Saturday, August 19, 2006

8/18/06 Kingfish & Smoking fish

Friday morning, Jack left out with coworkers aboard the FIRST CHOICE. They stopped at the buoys for bait, which was hard to come by. From there, they went to Pelican Flats and realized they forgot to start the baitwell's pump. All but 4 baits were dead. Thankfully, they came across a HUGE line of weeds and sabiki'd more live baits. Unfortunately, there were no delicious mahi mahi or other big game fish hanging out. The sun never came fully out and so it made for a difficult day of fishing, although the ocean was flat & no t-storms.

Bill caught a 8-9 lb barracuda. Fun catch & release. John caught a 7 lb kingfish. Jack never had his opportunity to reel something in. That happens sometimes on a slow day when you're the captain.
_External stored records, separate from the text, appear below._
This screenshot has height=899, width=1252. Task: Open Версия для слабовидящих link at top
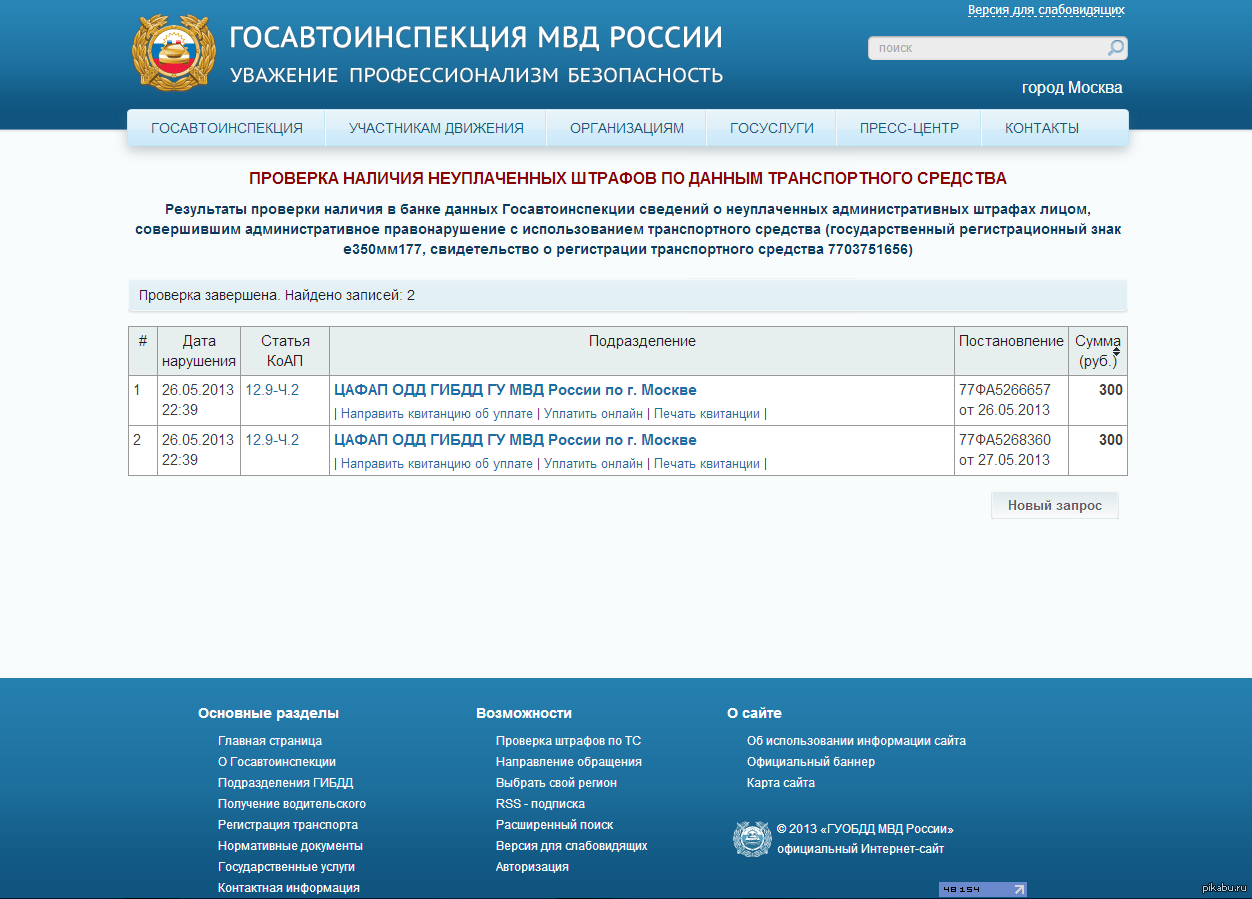pos(1046,10)

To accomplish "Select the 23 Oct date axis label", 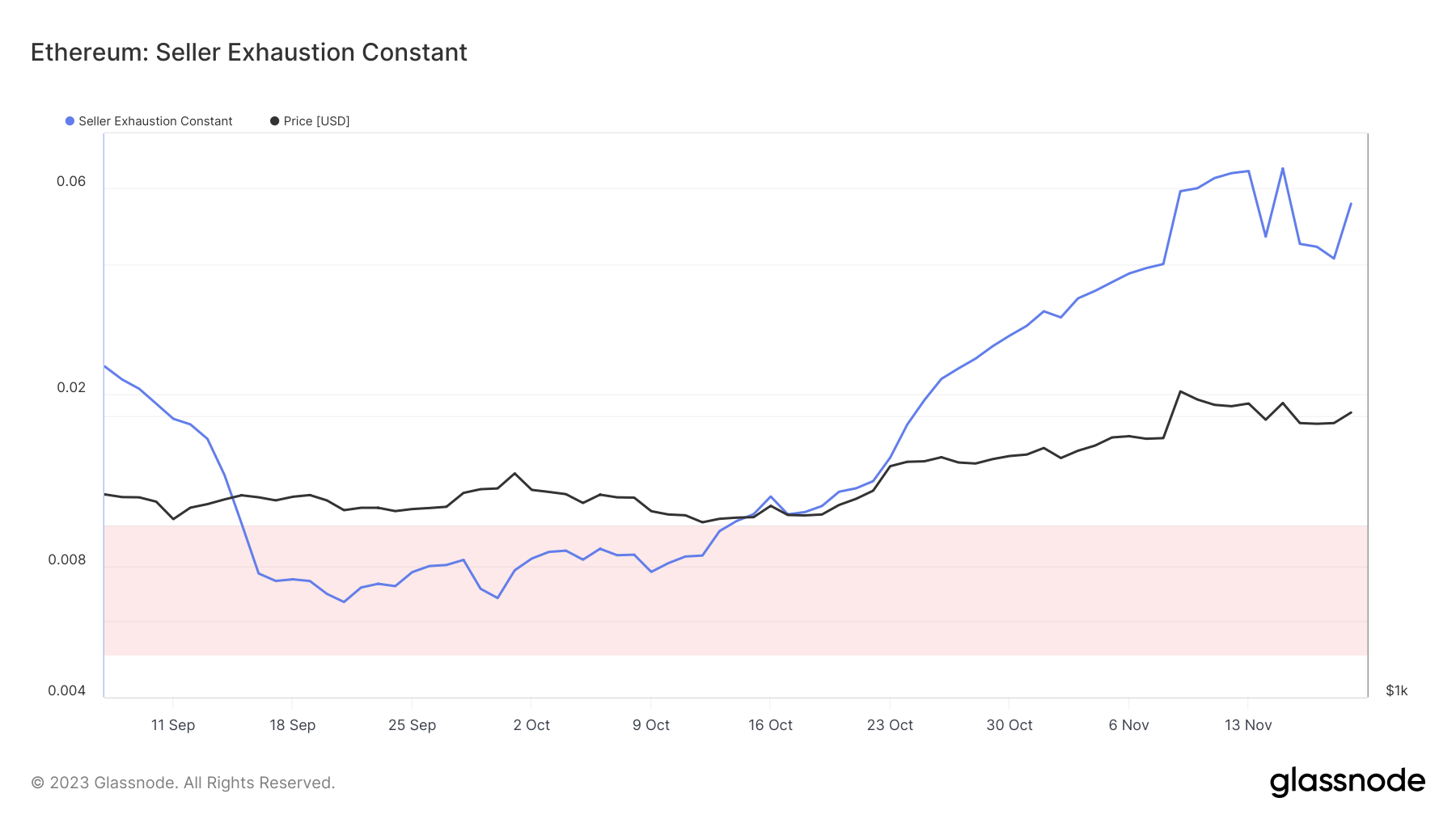I will [890, 725].
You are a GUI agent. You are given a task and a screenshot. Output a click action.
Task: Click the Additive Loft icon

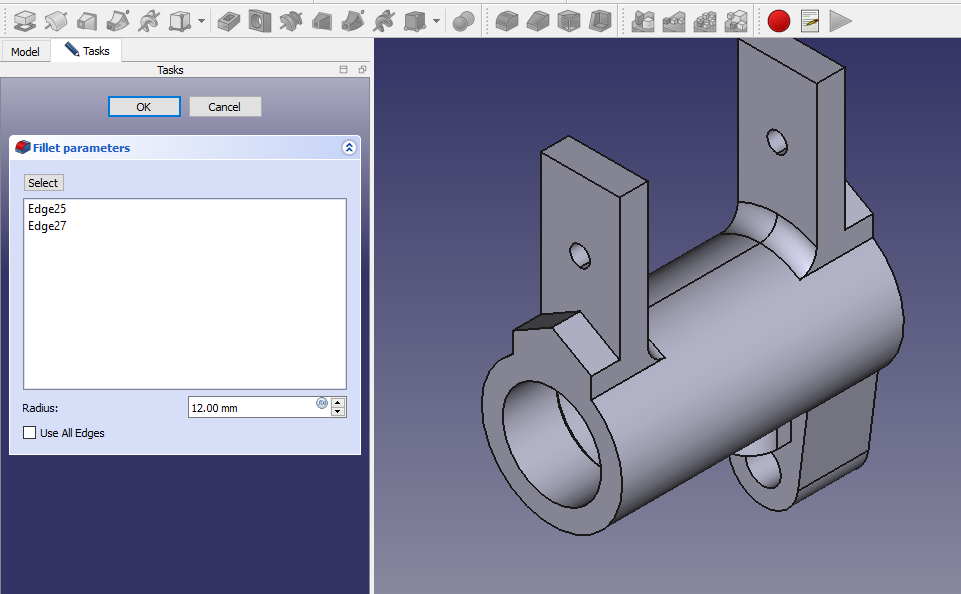tap(87, 20)
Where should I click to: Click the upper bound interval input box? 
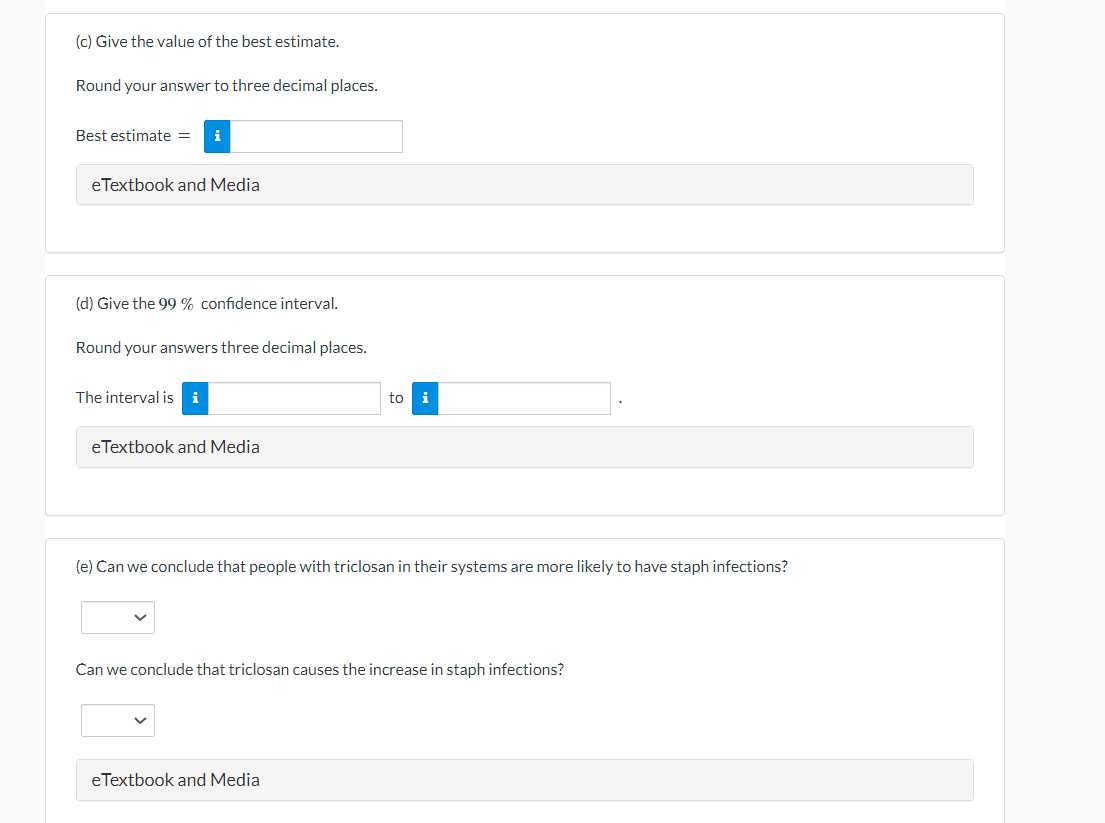(524, 399)
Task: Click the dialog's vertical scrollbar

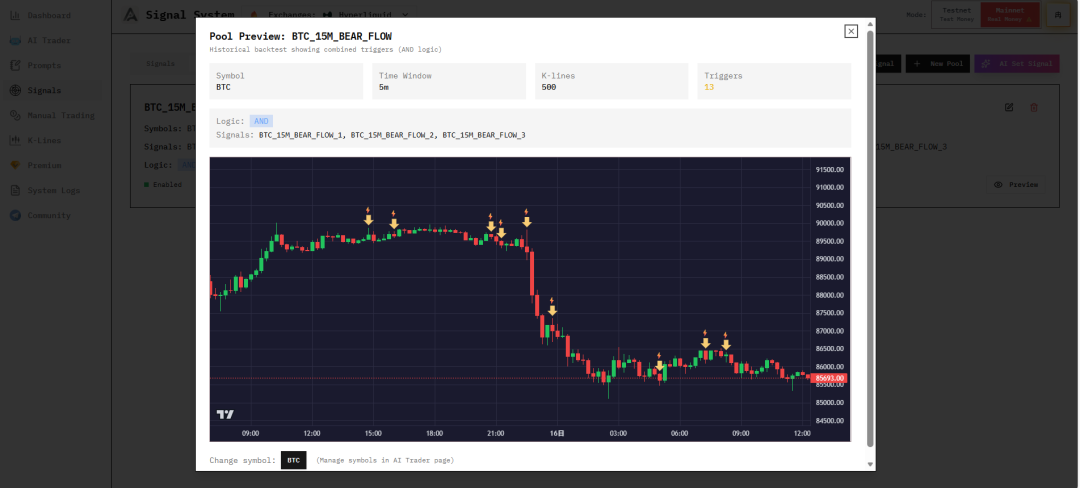Action: pos(870,240)
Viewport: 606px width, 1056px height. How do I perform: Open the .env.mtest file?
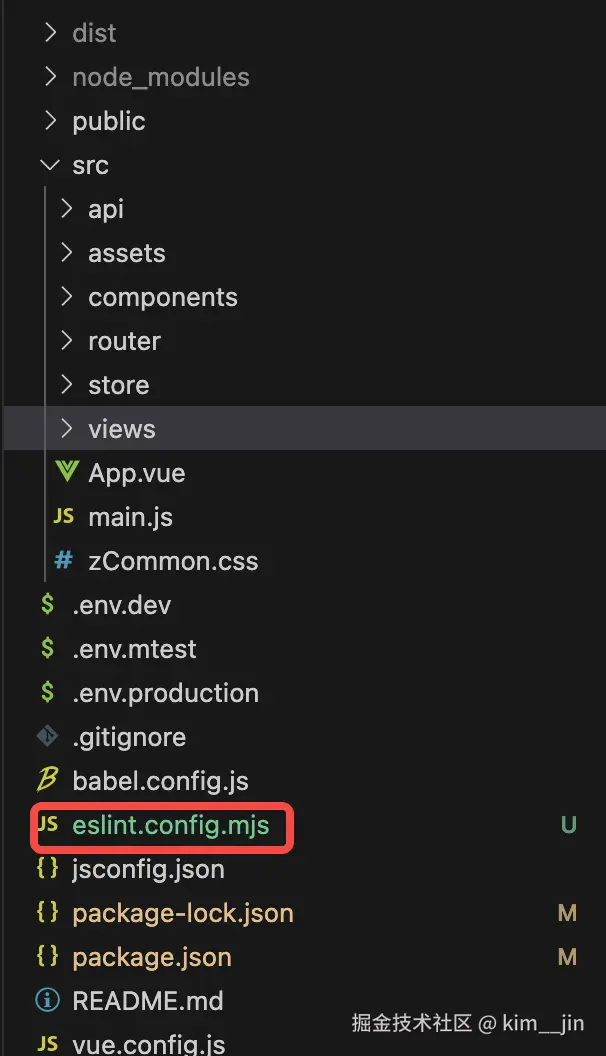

Here is picture of my son holding John's fish.


Jack and I are smoking the fish today to make dip for him to bring into work. We did that last week with the other fish and the guys all loved it.

First the fish is fileted, washed and seasoned. Here is the meat from this 7 lb fish. As you can see, there is plenty to feed a medium-sized family.

We also take this opportunity to smoke a cut chicken. All this meat may last us most of a week.



Here it is on the smoker.

Jack is adding the wet mesquite wood to the smoker to add the flavoring. Before long, the smoke is pumping out of the top pipe. The smoking of meat is done slowly and with indirect heat. The flames should never touch the meat.